(Records drawn from a dataset)
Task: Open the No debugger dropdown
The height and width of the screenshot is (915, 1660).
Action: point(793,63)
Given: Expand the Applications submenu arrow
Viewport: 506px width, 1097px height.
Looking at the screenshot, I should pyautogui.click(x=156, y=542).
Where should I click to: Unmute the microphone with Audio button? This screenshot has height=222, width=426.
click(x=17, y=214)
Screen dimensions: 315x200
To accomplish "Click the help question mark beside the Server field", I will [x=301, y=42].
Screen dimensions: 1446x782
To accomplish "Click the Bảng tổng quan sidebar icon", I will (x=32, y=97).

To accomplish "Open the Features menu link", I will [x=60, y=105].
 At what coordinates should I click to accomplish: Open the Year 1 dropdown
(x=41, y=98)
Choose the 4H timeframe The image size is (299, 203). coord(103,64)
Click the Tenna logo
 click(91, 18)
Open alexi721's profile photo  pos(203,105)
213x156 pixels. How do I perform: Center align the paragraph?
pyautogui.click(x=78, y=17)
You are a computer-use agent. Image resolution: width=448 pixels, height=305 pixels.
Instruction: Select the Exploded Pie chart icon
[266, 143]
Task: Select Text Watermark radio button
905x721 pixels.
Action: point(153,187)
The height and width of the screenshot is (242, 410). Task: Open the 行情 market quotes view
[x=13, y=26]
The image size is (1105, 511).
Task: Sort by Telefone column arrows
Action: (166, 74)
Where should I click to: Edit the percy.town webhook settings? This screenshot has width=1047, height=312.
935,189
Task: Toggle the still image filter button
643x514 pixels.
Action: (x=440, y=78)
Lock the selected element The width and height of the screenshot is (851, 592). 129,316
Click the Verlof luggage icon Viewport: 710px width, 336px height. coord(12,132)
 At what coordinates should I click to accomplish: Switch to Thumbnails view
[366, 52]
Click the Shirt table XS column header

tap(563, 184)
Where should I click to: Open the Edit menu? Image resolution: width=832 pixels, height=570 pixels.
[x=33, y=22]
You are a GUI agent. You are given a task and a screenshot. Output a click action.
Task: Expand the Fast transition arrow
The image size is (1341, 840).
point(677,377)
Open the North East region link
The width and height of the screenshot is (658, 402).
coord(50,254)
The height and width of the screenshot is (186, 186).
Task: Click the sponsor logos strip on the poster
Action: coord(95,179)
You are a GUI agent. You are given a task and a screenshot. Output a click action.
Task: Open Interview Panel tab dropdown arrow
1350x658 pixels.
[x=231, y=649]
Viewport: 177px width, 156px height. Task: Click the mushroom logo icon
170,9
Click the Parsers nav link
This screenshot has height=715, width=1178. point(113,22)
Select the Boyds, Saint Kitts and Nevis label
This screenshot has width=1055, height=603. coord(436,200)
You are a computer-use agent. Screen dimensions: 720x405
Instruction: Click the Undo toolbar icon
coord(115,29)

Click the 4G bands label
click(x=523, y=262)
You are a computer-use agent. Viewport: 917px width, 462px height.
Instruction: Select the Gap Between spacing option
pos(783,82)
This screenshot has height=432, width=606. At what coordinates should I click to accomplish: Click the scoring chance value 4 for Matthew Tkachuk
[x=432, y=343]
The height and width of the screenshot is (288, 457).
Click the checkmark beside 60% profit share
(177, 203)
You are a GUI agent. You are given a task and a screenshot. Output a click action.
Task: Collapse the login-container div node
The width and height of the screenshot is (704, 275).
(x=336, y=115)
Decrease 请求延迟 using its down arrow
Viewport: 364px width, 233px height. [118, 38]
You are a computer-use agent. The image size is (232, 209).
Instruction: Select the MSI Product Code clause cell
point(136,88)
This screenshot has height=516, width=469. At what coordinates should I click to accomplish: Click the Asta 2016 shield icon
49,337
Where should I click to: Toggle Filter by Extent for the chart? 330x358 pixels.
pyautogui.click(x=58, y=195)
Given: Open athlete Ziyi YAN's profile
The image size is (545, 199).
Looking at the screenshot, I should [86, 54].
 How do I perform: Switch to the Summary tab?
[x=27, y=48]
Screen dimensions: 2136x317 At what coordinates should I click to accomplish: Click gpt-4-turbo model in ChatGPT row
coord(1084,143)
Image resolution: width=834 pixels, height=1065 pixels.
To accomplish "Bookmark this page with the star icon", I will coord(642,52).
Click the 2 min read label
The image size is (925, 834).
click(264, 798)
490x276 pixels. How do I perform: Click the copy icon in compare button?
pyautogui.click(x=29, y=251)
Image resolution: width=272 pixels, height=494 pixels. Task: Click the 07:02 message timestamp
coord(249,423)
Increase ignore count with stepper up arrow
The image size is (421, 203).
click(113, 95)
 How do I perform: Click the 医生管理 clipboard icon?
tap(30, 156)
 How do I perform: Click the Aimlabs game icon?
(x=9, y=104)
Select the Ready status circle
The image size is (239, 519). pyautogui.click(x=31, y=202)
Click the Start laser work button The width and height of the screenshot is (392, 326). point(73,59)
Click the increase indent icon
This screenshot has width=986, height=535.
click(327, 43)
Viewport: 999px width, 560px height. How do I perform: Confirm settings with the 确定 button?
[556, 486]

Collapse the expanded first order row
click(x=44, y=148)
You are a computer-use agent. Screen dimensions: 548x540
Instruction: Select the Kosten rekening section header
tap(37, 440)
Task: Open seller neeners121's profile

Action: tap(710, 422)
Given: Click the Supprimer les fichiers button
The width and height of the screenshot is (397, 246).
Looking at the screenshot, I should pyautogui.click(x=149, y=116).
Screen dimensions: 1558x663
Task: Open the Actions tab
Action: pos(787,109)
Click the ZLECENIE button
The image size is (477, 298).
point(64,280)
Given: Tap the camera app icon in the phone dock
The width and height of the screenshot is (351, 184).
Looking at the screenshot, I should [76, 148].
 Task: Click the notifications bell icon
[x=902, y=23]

#### ACTION ITEM:
Count the lines in the records above that contain the word "will", and give only that number.

#### TASK SOLUTION:
4